It was a flop in theaters when it was released 76 years ago, but now "It's a Wonderful Life" is considered a quintessential holiday classic. Nowhere is that truer than Seneca Falls, which claims credit for having inspired the movie's Bedford Falls. The village's annual celebration of the movie and its surviving stars was held this weekend.
It's the sound of the season along Fall Street...
"Daddy, teacher says every time a bell rings, an angel gets its wings."
If Karolyn Grimes ever gets tired of saying her famous line, you'd never know it more than 70 years later. For almost 30 of those years, she's been on the nostalgia circuit along with her movie siblings from the Bailey family, meeting fans who treat the movie as an inspiration.

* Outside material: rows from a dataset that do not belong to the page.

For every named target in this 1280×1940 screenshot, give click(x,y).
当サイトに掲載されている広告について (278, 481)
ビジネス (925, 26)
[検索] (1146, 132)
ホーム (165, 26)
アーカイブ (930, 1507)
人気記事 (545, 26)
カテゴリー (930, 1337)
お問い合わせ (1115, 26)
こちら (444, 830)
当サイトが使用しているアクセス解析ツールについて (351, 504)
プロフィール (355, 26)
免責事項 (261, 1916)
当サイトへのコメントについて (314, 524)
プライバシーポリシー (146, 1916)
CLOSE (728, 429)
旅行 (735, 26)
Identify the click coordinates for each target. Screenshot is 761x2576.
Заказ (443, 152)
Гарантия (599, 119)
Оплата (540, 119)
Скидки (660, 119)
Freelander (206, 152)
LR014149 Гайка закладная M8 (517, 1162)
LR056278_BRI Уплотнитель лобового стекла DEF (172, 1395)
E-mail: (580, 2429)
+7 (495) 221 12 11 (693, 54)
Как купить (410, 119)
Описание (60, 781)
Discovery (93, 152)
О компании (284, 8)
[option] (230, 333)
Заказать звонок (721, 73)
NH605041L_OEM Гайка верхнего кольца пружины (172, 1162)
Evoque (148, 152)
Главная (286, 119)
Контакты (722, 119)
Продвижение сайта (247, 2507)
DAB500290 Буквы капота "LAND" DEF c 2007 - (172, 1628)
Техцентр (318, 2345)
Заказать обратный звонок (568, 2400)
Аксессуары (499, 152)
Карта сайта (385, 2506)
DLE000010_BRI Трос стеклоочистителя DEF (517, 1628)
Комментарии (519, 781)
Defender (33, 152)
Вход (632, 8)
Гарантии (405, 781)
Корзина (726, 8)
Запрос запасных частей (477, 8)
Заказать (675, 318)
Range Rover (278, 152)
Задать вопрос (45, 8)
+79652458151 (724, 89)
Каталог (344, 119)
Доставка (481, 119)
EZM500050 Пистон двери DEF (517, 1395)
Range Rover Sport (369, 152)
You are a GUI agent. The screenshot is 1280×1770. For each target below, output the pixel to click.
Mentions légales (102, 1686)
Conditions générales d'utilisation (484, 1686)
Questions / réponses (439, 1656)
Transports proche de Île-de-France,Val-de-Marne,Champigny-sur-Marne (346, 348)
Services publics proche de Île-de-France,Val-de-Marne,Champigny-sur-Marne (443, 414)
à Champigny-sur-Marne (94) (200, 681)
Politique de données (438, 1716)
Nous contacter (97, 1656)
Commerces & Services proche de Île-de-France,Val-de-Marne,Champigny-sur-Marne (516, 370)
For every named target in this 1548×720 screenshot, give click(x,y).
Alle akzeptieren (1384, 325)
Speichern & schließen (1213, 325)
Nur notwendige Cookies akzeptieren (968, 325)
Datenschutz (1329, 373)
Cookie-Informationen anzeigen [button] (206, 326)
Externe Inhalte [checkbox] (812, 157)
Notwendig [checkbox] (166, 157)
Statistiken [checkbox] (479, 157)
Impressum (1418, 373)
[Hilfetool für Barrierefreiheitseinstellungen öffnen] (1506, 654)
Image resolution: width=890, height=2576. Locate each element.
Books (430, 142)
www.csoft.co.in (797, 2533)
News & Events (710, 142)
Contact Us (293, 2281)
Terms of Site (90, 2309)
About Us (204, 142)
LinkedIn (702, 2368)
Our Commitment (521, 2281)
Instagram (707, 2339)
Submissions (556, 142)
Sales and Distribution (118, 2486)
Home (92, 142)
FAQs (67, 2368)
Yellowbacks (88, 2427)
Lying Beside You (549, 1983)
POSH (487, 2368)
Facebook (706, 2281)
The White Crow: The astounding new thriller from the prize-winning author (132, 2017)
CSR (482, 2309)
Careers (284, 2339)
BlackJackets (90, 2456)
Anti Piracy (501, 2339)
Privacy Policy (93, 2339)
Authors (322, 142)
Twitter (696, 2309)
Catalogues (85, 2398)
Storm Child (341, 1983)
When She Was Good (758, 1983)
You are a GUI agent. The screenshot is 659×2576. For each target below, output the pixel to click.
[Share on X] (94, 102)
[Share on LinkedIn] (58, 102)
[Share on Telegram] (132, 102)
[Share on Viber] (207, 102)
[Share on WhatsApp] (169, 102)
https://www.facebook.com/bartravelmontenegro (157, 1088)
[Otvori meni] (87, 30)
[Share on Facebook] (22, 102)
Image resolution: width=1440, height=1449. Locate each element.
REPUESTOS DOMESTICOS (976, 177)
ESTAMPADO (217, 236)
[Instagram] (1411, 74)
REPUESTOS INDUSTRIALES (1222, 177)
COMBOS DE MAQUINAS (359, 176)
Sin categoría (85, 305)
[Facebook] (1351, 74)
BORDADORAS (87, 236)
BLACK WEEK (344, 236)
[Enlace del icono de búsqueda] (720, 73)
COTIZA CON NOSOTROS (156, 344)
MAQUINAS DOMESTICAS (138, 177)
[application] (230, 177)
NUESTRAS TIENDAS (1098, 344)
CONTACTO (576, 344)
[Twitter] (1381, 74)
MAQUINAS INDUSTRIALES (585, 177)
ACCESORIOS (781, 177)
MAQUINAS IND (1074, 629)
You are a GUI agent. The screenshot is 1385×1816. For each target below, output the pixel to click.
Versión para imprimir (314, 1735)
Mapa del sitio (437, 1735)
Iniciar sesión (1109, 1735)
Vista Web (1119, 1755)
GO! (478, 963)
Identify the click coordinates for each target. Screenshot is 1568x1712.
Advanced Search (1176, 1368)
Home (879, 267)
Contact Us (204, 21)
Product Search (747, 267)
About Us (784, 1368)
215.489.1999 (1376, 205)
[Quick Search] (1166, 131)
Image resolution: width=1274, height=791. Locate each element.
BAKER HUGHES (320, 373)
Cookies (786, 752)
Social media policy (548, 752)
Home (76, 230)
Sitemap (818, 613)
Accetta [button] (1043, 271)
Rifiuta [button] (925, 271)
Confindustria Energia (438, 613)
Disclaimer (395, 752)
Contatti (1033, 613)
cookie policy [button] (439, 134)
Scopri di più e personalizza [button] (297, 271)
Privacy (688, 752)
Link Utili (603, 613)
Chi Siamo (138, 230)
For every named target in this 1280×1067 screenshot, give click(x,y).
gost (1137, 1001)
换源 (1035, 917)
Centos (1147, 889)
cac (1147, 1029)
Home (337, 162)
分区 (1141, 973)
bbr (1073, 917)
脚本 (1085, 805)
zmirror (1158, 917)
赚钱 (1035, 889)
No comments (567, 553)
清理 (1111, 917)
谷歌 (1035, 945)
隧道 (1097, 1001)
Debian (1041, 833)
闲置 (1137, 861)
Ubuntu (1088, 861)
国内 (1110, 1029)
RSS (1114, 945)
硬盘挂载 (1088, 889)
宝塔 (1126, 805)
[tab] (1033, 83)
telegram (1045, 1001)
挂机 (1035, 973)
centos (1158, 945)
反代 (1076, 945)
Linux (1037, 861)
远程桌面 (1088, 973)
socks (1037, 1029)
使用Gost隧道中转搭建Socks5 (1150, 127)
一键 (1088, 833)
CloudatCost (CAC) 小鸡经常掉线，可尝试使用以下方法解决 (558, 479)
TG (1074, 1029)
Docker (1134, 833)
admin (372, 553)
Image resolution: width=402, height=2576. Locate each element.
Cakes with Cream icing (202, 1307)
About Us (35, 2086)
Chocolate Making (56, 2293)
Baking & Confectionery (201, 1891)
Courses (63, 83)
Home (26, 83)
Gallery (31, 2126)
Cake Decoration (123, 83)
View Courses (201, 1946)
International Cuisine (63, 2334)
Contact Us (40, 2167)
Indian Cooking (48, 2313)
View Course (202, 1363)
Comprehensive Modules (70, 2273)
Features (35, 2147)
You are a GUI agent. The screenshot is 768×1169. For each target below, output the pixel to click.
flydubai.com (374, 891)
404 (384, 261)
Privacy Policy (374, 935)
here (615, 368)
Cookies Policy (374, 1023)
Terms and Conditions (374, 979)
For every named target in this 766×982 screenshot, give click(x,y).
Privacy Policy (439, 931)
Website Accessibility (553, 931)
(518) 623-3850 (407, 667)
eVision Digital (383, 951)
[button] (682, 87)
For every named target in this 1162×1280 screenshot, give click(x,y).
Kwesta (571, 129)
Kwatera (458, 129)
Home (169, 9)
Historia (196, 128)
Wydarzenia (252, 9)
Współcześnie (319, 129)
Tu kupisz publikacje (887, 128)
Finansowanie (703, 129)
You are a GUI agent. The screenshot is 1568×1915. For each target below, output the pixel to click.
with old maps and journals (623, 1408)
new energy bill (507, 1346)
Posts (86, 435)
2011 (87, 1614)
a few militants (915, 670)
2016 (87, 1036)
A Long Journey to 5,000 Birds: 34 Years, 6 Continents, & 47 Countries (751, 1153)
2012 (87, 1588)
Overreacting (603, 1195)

"People that went through the autograph lines shared with me the stories of how the movie had changed their lives and gave them hope," Grimes said during a Friday event where bells rang 20 times in honor of the 20th anniversary of Grimes’ first visit to Seneca Falls.
The movie's theme resonates deeply with Grimes, whose son died by suicide at age 18. It's why she is certain director Frank Capra based the movie on Seneca Falls, where he visited in 1945. The bridge George Bailey jumps from in his attempt? It's a close match for the one in Seneca Falls that still bears a plaque honoring Antonio Varicalli, who died a century ago when he jumped from that bridge to save a girl who'd tried to kill herself there.
"He (Capra) would have felt that energy and he would have gotten inspiration, I'm sure, from something like that when he was here,” Grimes surmised. “And I do believe he was here because I talked to the barber who cut his hair."
Frank Capra died in 1991, a decade before Seneca Falls began honoring the movie that he said was his favorite.
The annual weekend-long celebration has become a reunion for the film's family, both on and off the screen. Capra's granddaughter, Monica Capra Hodges, began coming to Seneca Falls after encountering Karolyn Grimes at a flea market on the West Coast. It's given her new insight into a man she knew only as "her grandpa who lived in Palm Springs."
"The meaning of the movie to him was, every man's life is important. Every man touches every person's decisions and how they live their life touches so many others," Hodges said.
It's a theme you hear a lot this time of year in Seneca Falls.
"It makes everybody feel ‘I’ve done something,’” said Jimmy Hawkins, who played little Tommy Bailey when he was 4. “George Bailey never thought he did anything until he got to see what life would have been like if he’d never been born. That’s what other people say, that I bet I’ve done something too.”
His memories of being on the set with Frank Capra remain vivid.
"When Jimmy Stewart came in the room, he’d say, 'Now go through his pockets.' So you’ll see me doing all these things like, ‘Oh, did Daddy bring me something?’ or I’d put tinsel on his head."
The festivities in Seneca Falls draw fans from around the country, including new visitors Greg and Jean Bond from West Virginia. They've been fans of the movie for decades.
"Every year without fail. This is our favorite movie,” Jean Bond said.
But it was just this year that they discovered a family connection to the film.
"Ward Bond was my great-uncle. He was my grandfather's brother. He was Bert the cop in the movie, ‘It’s a Wonderful Life.’ I've never met him,” Greg Bond said. “And I found out a few years ago that I was actually related to him and I was like, ‘OK, how awesome is that?’"
Jason Middhaugh and his eighth-grade daughter, Jane, came from Syracuse with their Lego models of Bedford Falls. She's part of what locals hope will be a new generation of fans — and part of a committee that's filling a time capsule to be opened in 2046, on the movie's centennial.
"My dad and I watched it starting when I was 6, and we've watched it every year since then,” said Jane.
Has it become one of her favorites?: “Definitely."
Will Jane be the exception? Frank Capra’s great-granddaughter, Hannah Capra Ermi, hopes her great-grandfather's production choices will make the movie a perennial classic and not just an antique.
"That was a conscious choice that Frank Capra made when he made 'It's Wonderful' that he wanted it to be black and white," she said. "He thought it would retain the nostalgia of the film and really emphasize the emotions and feelings and so I think it's really cool that it's black and white. Once you learn that, it helps create a deeper appreciation for it."
The actors who played Tommy and Zuzu Bailey agree.
"It's never going to go away. It'll be soon the greatest film ever made," said Jimmy Hawkins.
"The young people need to learn what magic is in there,” Karolyn Grimes advised. “And I'm hoping that enough parents will do that as a tradition and it'll just go down through the ages with their kids. Let’s hope so, because it would be a terrible loss if we lost that wonderful story."